Intraosseous Catheterization

Chapter 62 Intraosseous Catheterization

Massimo Giunti, DVM, PhD, Cynthia M. Otto, DVM, PhD, DACVECC

• Intraosseous catheterization is an emergency procedure that allows access to the central circulation comparable to that achieved with a central venous line.

• Intraosseous catheterization is indicated when emergency vascular access is required and intravenous access can not be performed in a timely manner.

• Intraosseous catheterization is an easy, fast, and inexpensive technique that can be performed effectively in various species.

• Intraosseous infusion is contraindicated in recently fractured bones, those in which catheterization has been already attempted, and pneumatic bones of birds.

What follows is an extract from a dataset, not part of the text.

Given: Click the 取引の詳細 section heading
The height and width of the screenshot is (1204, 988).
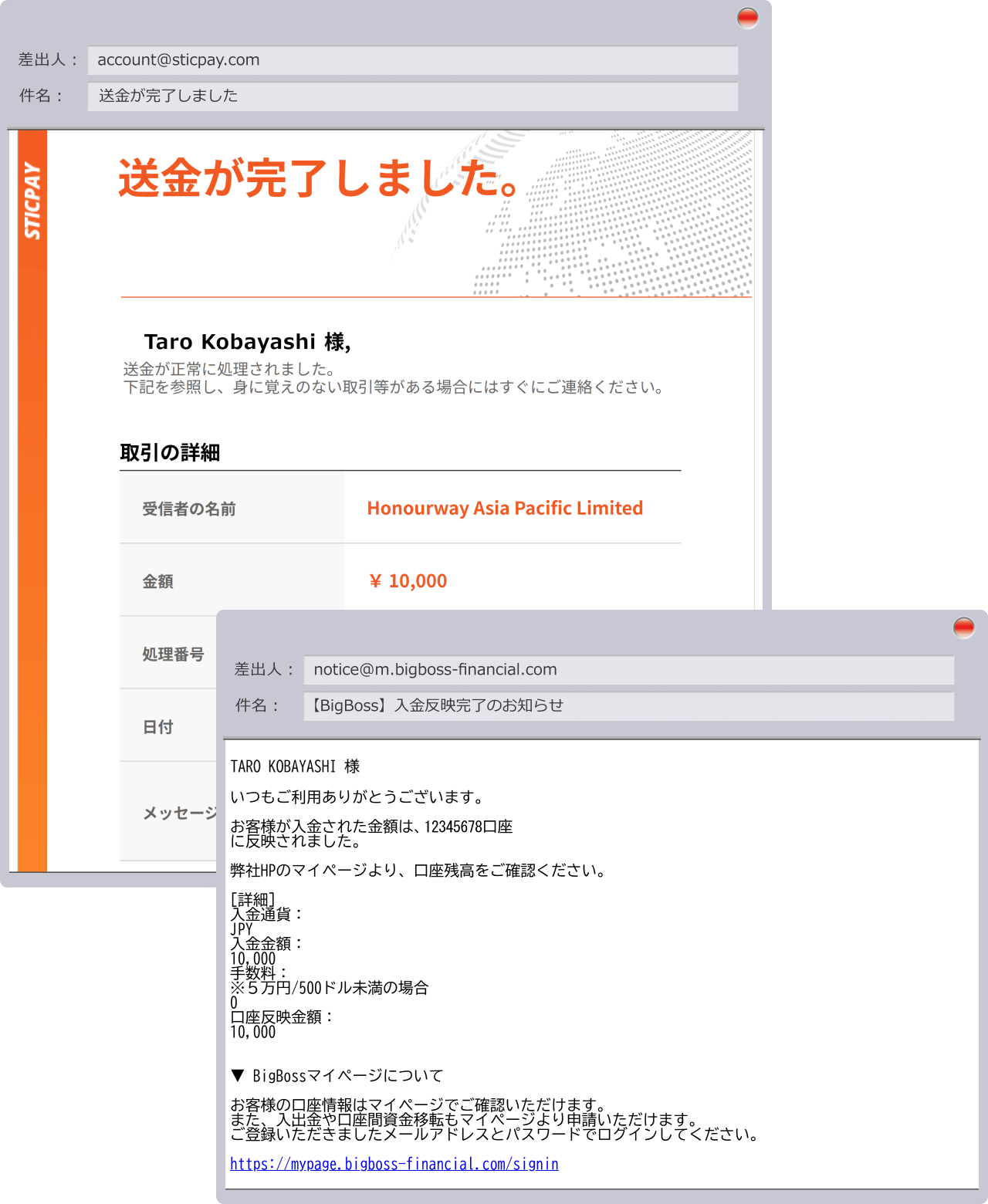Looking at the screenshot, I should [x=170, y=452].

• The rate of complications for intraosseous infusion is extremely low, and osteomyelitis is the major risk.

• Blood samples obtained from intraosseous catheters can be analyzed for some hematologic, biochemical, and blood gas parameters in steady-state, low-flow conditions, and during the early phase of cardiopulmonary resuscitation.

INTRODUCTION

Rapid establishment of vascular access is crucial in critically ill patients, particularly those with life-threatening conditions. In animals with hemodynamic failure, peripheral vessels may constrict or collapse and grossly disappear. Finding and cannulating vessels is particularly challenging in small and neonatal patients. Attempts to catheterize a peripheral vein can be frustrating, time consuming, and unsuccessful even for the most skilled personnel. In pediatric prehospital and emergency department settings, peripheral intravenous access could not be obtained in 6% of patients and required over 10 minutes in 24%, with significantly prolonged times in children under 2 years of age.¹

Compared with percutaneous peripheral vein catheterization, both surgical cutdown and central venous line placement increase the likelihood of successful circulatory access, but they require greater expertise and more time.^1,2 Peripheral venous catheterization within 90 seconds is successful in only 18% of cases. The success rate increa-ses to 37% with subsequent percutaneous femoral vein catheterization.²

There are limited alternative routes for drug delivery in cases that require cardiovascular support but lack venous access. The endotracheal route is a last-resort option recommended by the American Heart Association for some resuscitation drugs during cardiac arrest in both adult and pediatric patients.^3,4 This route obviously can not provide for fluid resuscitation, and even for commonly recommended drugs such as epinephrine the clinical effect is less predictable than when intravenous administration is used.⁵ Additionally, the dosage of intratracheal epinephrine has to be increased up to 10-fold.⁶ Furthermore, lower circulating epinephrine concentration, from endotracheal administration, could result in counterproductive β₂-adrenergic stimulation, which leads to peripheral vasodilation, low diastolic aortic pressure, and decreased myocardial perfusion pressure.⁶

Two proposed but inadvisable routes of drug administration are the sublingual and intracardiac routes.⁷ Intracardiac injections are associated with risks (e.g., hemopericardium, coronary artery perforation, myocardial ischemia, arrhythmias) that exceed the benefits. Alternatives to intravenous access are reported,⁷ but they are indicated mainly for volume replacement in states of dehydration (subcutaneous or intraperitoneal infusion) and are not effective for hypovolemia.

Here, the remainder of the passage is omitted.